> **DATA PROVIDED**:
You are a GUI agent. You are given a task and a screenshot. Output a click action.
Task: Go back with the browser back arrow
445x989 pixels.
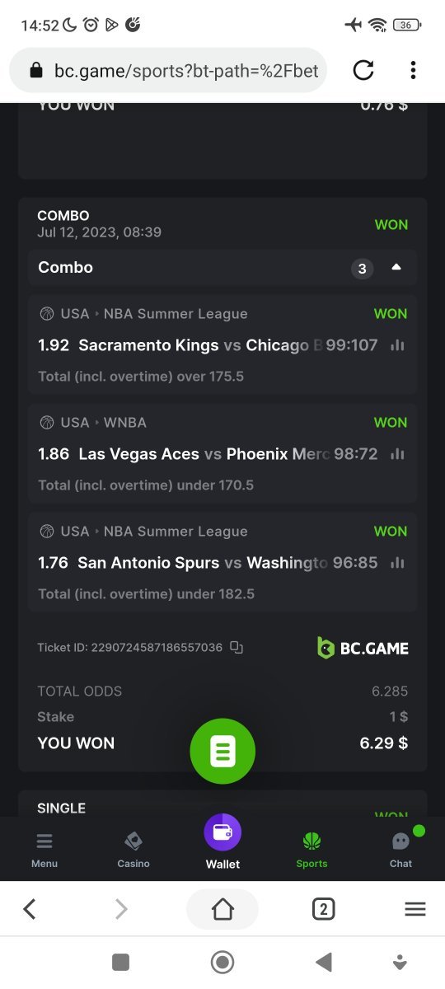(30, 909)
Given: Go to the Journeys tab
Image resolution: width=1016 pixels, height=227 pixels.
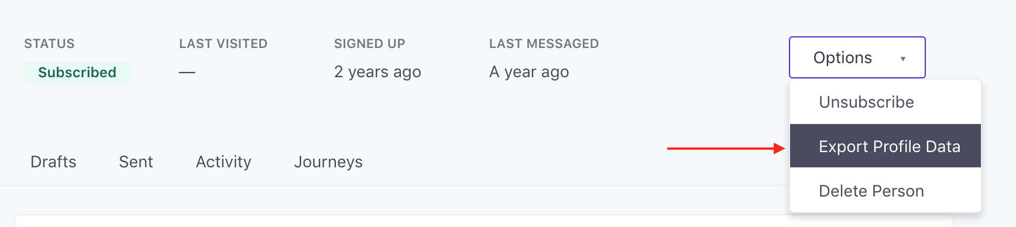Looking at the screenshot, I should (328, 161).
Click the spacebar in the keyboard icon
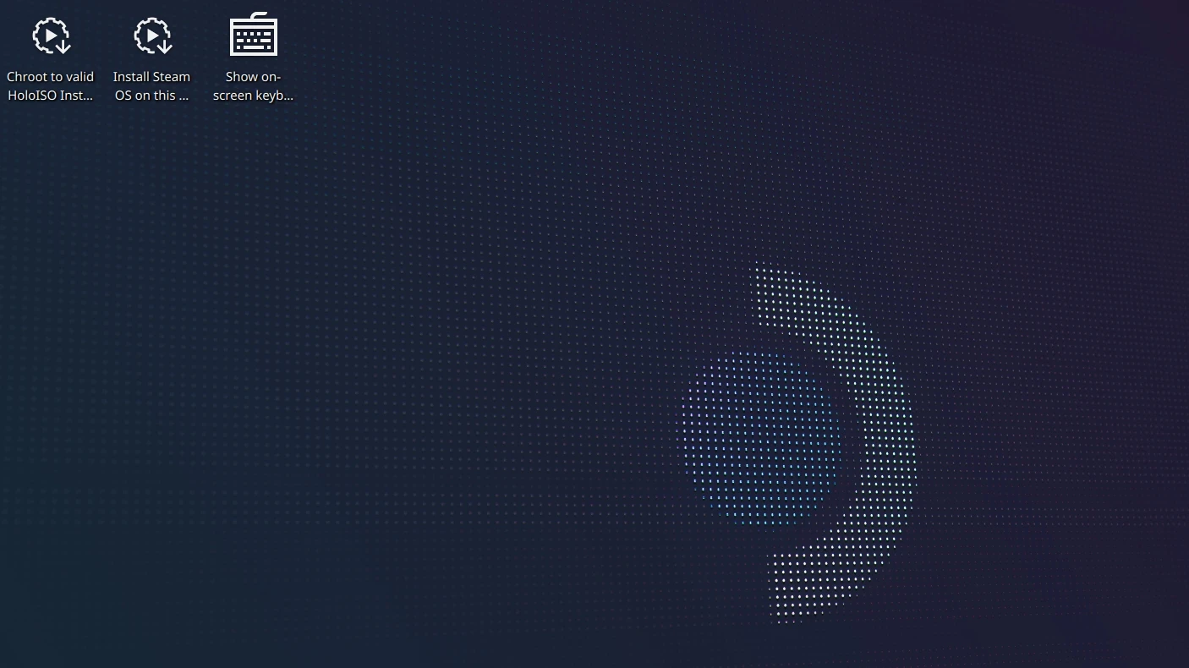The image size is (1189, 668). point(253,48)
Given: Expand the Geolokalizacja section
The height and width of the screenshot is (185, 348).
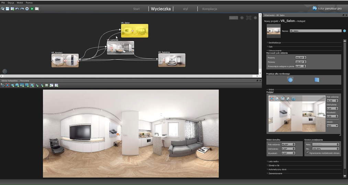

> **WORK REQUEST**: Once the pictures are set aside, give the listing again word for word.

> **TASK SOLUTION**:
You are a GUI agent. You are given a task and a screenshot. Output a click action.
Task: Go back with the browser back arrow
445x989 pixels.
(30, 909)
Given: Go to the Journeys tab
Image resolution: width=1016 pixels, height=227 pixels.
Looking at the screenshot, I should (328, 161).
Click the spacebar in the keyboard icon
The image size is (1189, 668). point(253,48)
Given: Expand the Geolokalizacja section
The height and width of the screenshot is (185, 348).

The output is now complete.